We need way more research before we can say that plums help treat or prevent cancer. But a healthy, well-rounded lifestyle that includes plums just might help.

9. Memory-boosting

All those plums just might prevent you from plumb forgetting things too.

A 2015 study found that eating Asian plums for 5 months appeared to boost brain function and relieve some symptoms of neurodegenerative brain conditions in mice who ate a high cholesterol diet.

Meanwhile, an older study from 2009 found plum juice (but not dried plum powder) effective in reducing cognitive decline in aged rats.

More studies need to be conducted before we can all just eat plums in order to stop forgetting where we left our dang keys.
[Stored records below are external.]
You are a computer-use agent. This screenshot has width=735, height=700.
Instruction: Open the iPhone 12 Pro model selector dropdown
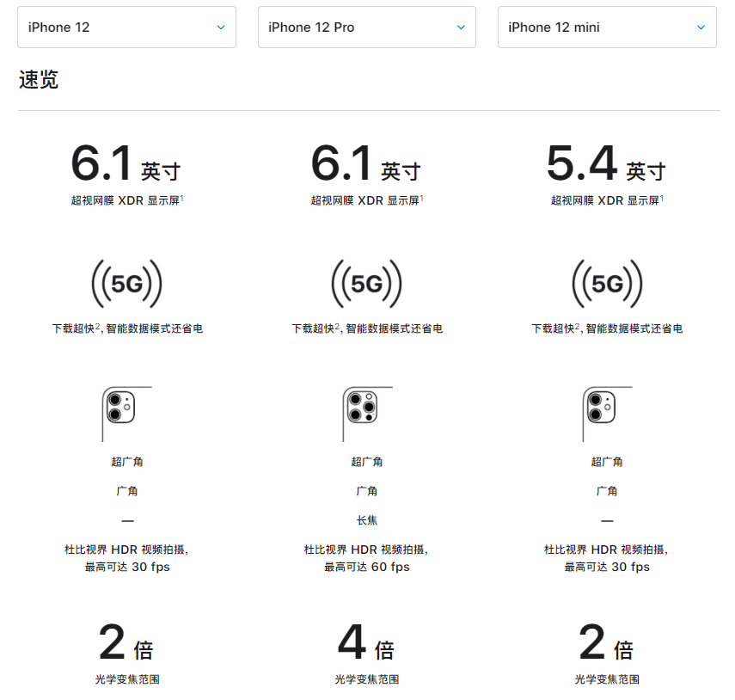tap(367, 27)
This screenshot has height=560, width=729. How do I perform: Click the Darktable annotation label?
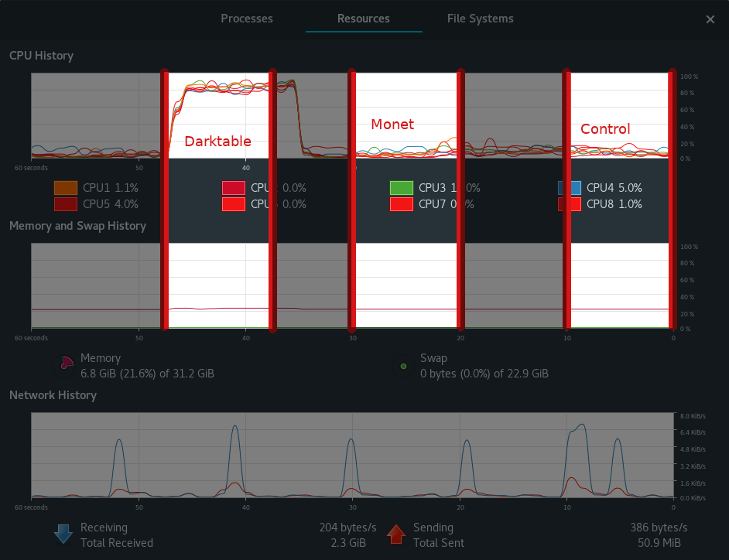pos(217,142)
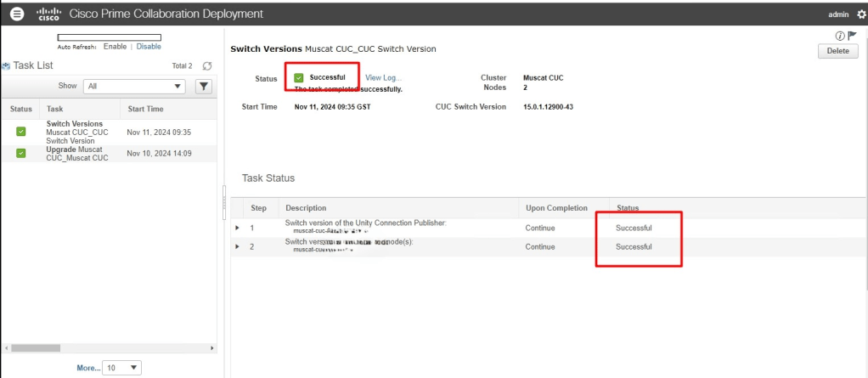Open the settings gear icon
Screen dimensions: 868x378
[x=861, y=14]

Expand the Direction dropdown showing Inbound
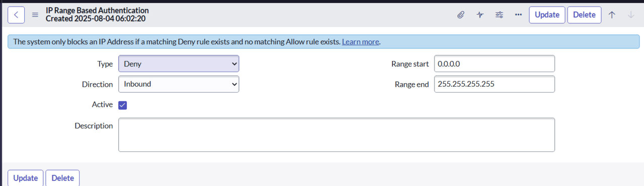coord(179,84)
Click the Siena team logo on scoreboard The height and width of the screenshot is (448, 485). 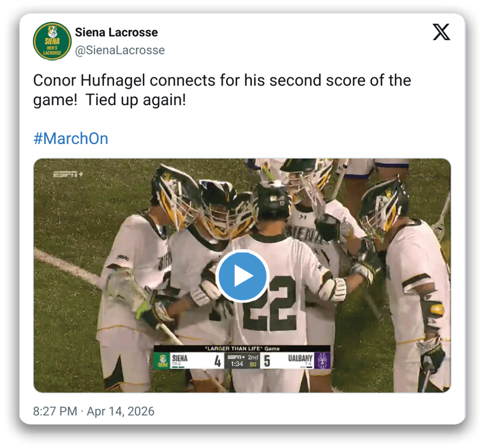[x=162, y=360]
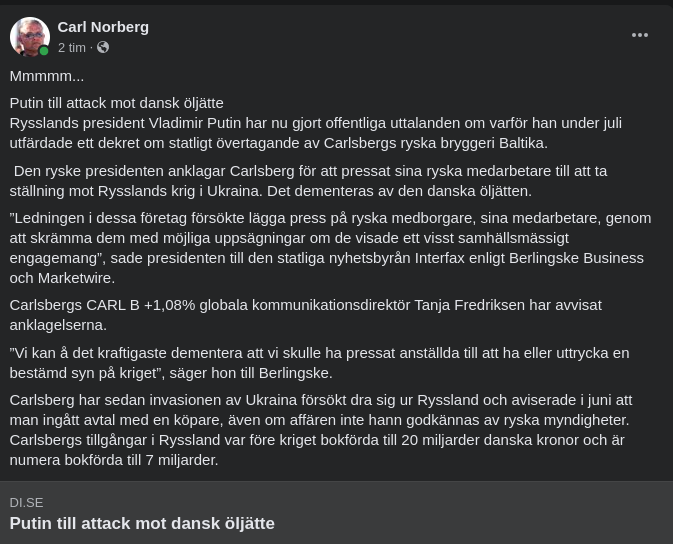Click the paragraph starting "Rysslands president Vladimir Putin"
The width and height of the screenshot is (673, 544).
pyautogui.click(x=315, y=132)
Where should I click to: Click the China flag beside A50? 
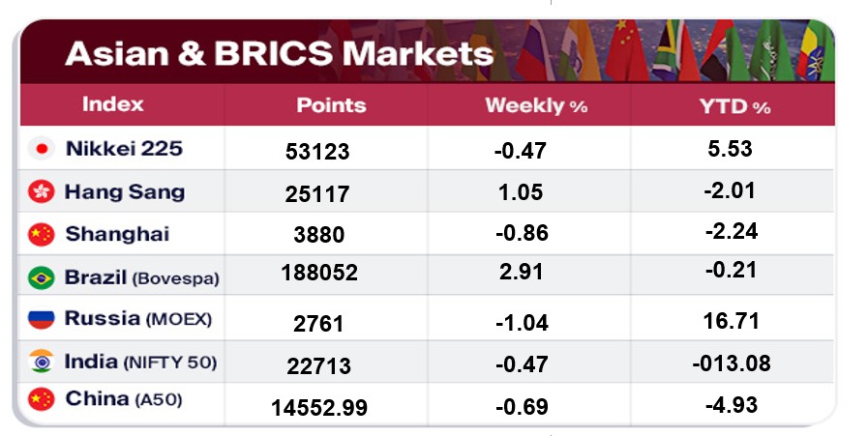coord(41,399)

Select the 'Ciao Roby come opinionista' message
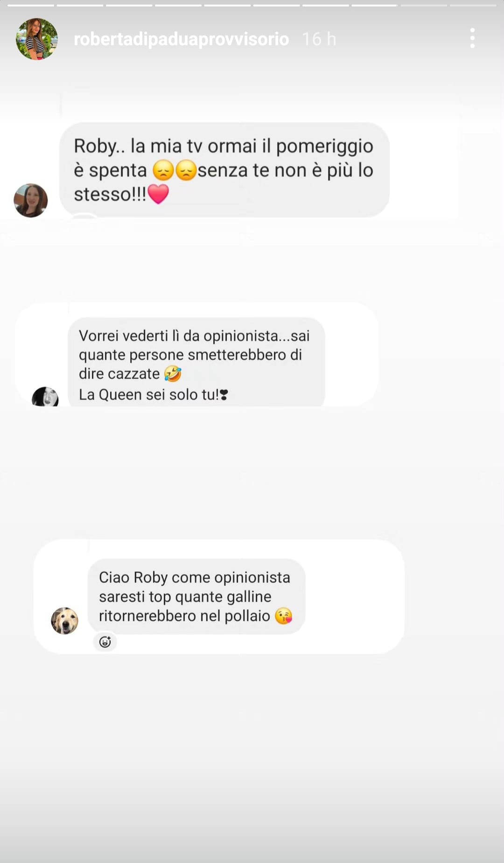[x=196, y=596]
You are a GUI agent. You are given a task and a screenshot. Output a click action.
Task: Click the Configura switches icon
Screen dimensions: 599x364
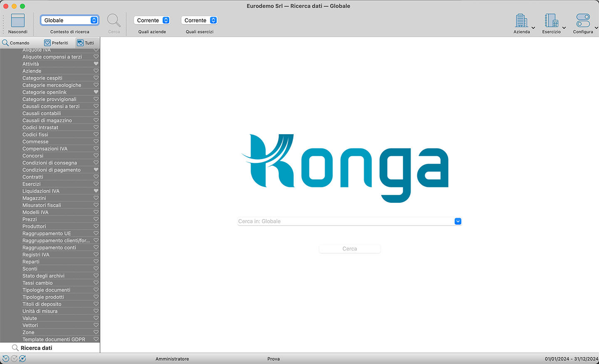(x=583, y=20)
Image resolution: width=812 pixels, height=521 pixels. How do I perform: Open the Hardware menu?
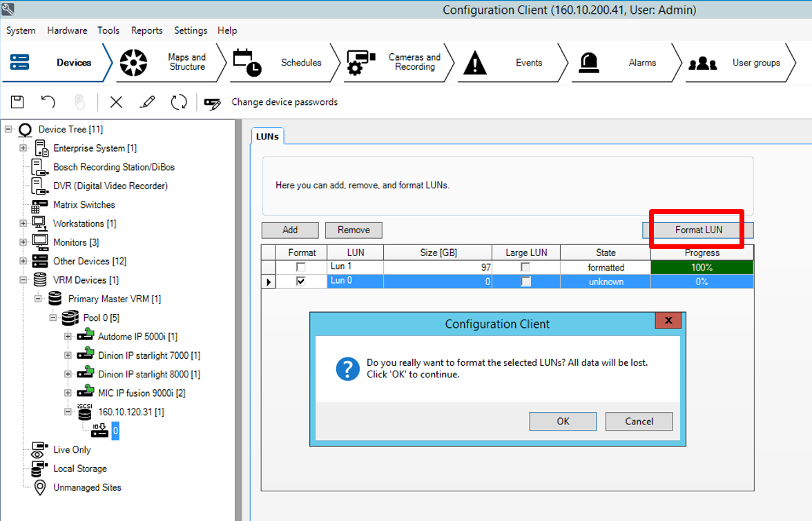pyautogui.click(x=67, y=30)
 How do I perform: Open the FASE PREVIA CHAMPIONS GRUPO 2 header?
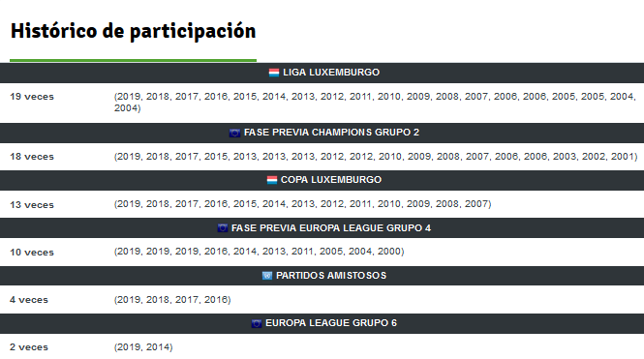click(x=331, y=133)
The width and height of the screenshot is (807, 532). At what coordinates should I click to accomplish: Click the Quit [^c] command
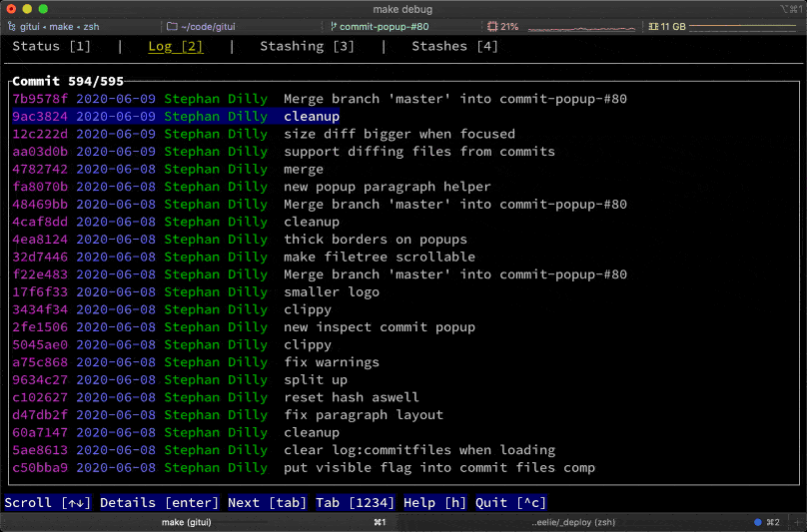(509, 503)
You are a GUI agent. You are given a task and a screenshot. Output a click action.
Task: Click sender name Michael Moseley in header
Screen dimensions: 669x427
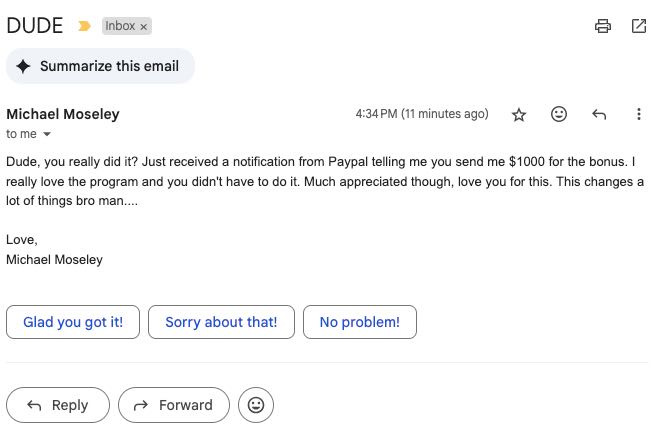(x=63, y=114)
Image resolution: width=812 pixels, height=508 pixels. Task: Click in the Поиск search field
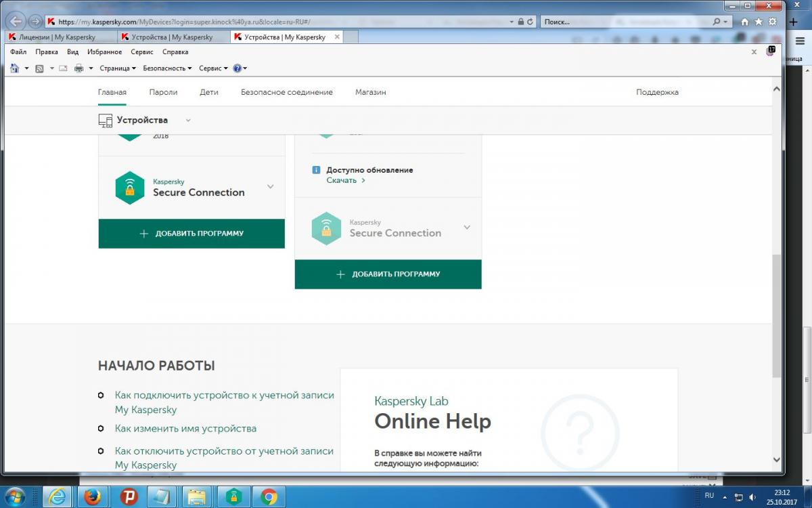point(626,22)
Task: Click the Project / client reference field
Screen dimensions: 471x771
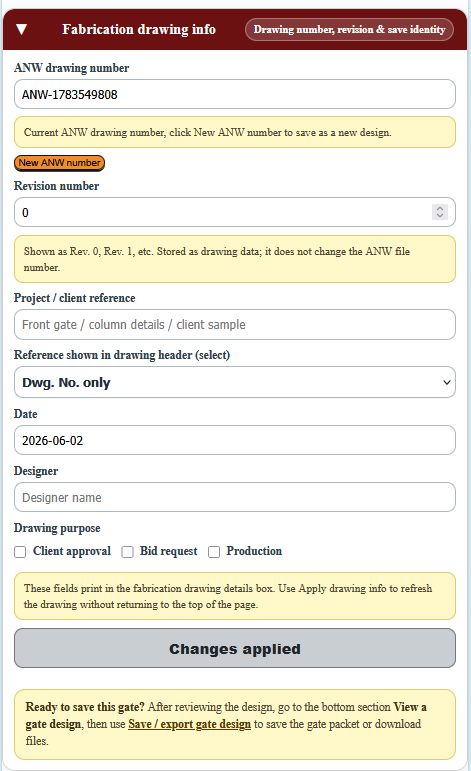Action: pyautogui.click(x=235, y=325)
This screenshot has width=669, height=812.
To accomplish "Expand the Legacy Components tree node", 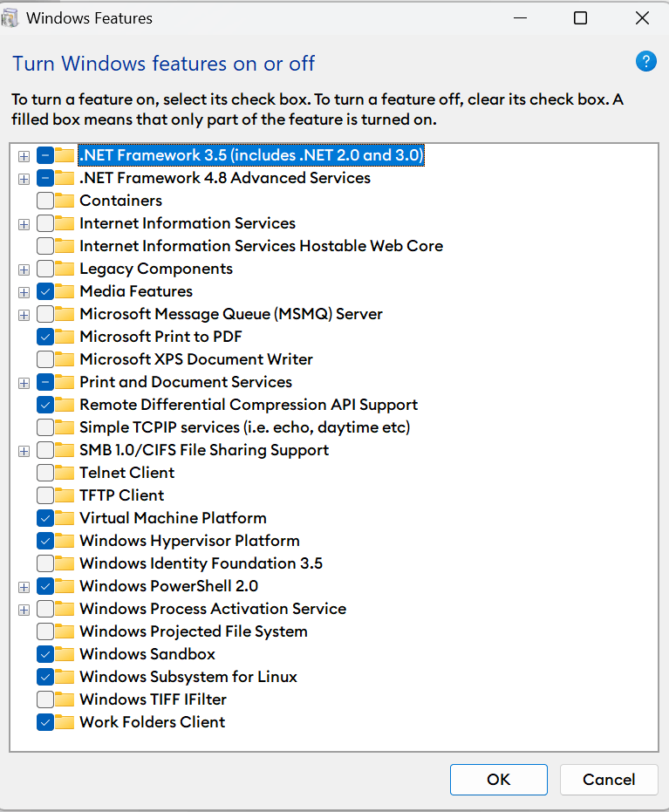I will [x=24, y=270].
But so far, the evidence looks positive.

There are dozens of plum species out there, but here are a few of the most common types to try:

  • Asian plums (aka Chinese or Japanese plums). This purple-red plum is sweet and juicy.
  • Black amber. With dark purple skin and yellow flesh, these tasty plums can be found across the states.
  • Damson. This super tart plum is perfect for jam, stewed fruit, and of course, tarts.
  • Elephant heart. This ruby red plum is super juicy, tropical-tasting, and even has a hint of vanilla flavor.
  • French prune (aka sugar plums). These walnut-sized, violet-black plums are tart when firm and super sweet when soft — perfect for baking.
  • Friar. You’ll find this one in most American supermarkets. Inky black and delish, best picked fully ripe.
  • Greengage. Green-yellow and honey-sweet, this European plum is extremely rare, but a special treat.
  • Mirabelle. Tiny, yellow and intensely sweet. Used to make French plum eau-de-vie.
  • Myrobalan (aka cherry plums). Sweet little plums, cherry sized.

Plums are perfect for eating straight-up or added to smoothies, salads, sauces, and sweets of all kinds. They’re often stewed and also delicious when juiced.

Need some inspo? Give these plum recipes a try:

Plums are a sweet and delicious fruit to boot. Both plums and prunes are A+ sources of vitamins, minerals, fiber and antioxidants.

They may come with a host of benefits, including lowering blood sugar, strengthening bones, and fending off chronic conditions like heart disease.